If Java Technologies hosting was as economical as PHP Apache I would tuck my tail and run back to Java Technologies but I am not in a situation where I can do that I maintain a site for a non-profit and I'm pretty well much had to stick with PHP for this project. But Java Technologies are much more Broad and mature and have much longer backwards compatibility so if you're looking for a real professional career and young and still starting out tuck your tail and run to Java Technologies. And of course that's just my opinion but look what Java programmers make and they are usually in a professional atmosphere. Back in the day I mainly used servlets, jsp, and of course classes. I didn't use any framework like spring. I did not have to set up the Tomcat server we had that done it is a chore in itself. Edit: of course it's been 12 years or more since I used any Java technology. I will add PHP has come a long way in the past few years but they're backwards compatibility and end-of-life thing is rotten. 7 to 10 years on a life cycle would be so much better. Of course some people would argue that but also funny the Java technology has good backwards compatibility like that kind of funny. If some of the major framework Developers say hey PHP let's have a little longer backwards compatibility maybe it would happen.
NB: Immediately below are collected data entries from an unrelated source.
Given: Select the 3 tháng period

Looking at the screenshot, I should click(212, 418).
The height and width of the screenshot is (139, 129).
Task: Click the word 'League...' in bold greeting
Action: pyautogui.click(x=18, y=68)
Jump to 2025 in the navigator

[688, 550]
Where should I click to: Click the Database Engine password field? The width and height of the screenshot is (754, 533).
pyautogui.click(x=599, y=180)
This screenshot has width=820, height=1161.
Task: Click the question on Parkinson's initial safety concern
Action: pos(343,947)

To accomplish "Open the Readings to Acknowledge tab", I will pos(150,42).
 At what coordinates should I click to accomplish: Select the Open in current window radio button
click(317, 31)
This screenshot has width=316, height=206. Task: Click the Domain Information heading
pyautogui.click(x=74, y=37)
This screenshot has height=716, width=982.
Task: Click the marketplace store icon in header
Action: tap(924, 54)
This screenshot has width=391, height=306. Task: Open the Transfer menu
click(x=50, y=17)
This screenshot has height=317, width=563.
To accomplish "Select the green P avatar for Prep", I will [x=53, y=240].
At this point I've started using languages for what they're strongest at. Learning other languages is really good for this - you get a broader view of programming and general, and learn when/how to use languages that best fit your problem.
For example:
- I'd use PHP for Laravel (CRUD app stuff),
- NodeJS for async stuff (think websockets, stuff that IS NOT web app crud)
- Python for workers (anything can work here, but I like some of Python's stuff, such as Celery, for consuming queue jobs)
- Golang for some tooling (perhaps connecting to a web server over IMAP and parsing mail, or calling mysqldump and processing the output in some way)
I guess it boils down to the best way to spend my time solving an issue. None even one iota of my consideration is about whether a language is "better" than another.
I have a couple friends with Java backgrounds--both very senior. One constantly nags me about doing PHP and tells me to get out before it completely dies. A couple years ago he was telling me to use Scala, then Grails and now Python. Seriously, make up your mind already. The other keeps an open mind and enjoys discussing how we solve problems with our chosen tool sets.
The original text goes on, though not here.